* [Required work]: In the records below, locate the line containing "Click Ctrl+Alt+Delete icon", then output that line and all later lines exactly, through the last one.

(Stored data entries)

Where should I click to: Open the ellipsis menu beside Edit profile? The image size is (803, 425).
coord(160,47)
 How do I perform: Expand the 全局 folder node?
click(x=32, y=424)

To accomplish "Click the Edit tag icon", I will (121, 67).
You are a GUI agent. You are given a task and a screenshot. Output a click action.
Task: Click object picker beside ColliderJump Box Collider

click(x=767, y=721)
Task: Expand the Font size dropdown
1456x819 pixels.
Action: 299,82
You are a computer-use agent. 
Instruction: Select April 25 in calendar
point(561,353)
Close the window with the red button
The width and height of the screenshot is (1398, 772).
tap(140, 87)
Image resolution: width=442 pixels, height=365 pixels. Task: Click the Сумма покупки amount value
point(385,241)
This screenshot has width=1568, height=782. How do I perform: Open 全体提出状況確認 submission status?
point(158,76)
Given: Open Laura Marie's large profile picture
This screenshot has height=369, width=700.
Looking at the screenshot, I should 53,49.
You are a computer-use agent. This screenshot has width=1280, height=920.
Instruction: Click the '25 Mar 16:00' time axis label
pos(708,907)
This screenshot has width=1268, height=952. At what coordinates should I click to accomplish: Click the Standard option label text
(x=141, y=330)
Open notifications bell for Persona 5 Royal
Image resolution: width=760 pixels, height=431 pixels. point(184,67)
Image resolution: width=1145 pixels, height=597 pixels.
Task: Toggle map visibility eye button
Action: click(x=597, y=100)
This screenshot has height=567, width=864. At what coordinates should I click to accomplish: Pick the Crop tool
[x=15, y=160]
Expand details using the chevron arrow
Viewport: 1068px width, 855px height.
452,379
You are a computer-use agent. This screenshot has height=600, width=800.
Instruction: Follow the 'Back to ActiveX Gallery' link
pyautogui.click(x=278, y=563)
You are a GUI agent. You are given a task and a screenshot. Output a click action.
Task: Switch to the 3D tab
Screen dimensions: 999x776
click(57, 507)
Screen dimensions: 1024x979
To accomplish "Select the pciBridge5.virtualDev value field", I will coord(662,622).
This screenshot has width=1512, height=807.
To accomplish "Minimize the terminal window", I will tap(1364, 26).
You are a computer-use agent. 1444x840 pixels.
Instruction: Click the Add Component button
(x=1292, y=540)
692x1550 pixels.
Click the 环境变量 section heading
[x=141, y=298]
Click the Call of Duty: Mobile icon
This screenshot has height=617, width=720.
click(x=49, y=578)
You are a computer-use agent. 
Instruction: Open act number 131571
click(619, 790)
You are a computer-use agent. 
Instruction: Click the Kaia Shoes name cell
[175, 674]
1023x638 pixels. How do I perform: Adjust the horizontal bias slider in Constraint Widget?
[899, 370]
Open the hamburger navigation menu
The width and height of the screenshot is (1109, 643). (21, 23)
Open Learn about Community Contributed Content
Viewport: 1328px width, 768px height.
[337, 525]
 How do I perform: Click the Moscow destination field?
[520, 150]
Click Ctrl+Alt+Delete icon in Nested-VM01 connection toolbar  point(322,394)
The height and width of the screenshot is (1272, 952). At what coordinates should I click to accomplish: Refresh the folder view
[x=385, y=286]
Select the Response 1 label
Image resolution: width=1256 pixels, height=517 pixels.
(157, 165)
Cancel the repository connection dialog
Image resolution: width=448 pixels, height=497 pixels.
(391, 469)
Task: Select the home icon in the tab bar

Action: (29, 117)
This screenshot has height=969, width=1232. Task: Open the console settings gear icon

* [Answer area]:
Click Ctrl+Alt+Delete icon in Nested-VM01 connection toolbar  point(322,394)
The height and width of the screenshot is (1272, 952). At what coordinates should I click to accomplish: Refresh the folder view
[x=385, y=286]
Select the Response 1 label
Image resolution: width=1256 pixels, height=517 pixels.
(157, 165)
Cancel the repository connection dialog
Image resolution: width=448 pixels, height=497 pixels.
(391, 469)
Task: Select the home icon in the tab bar

Action: (29, 117)
This screenshot has height=969, width=1232. Task: Open the console settings gear icon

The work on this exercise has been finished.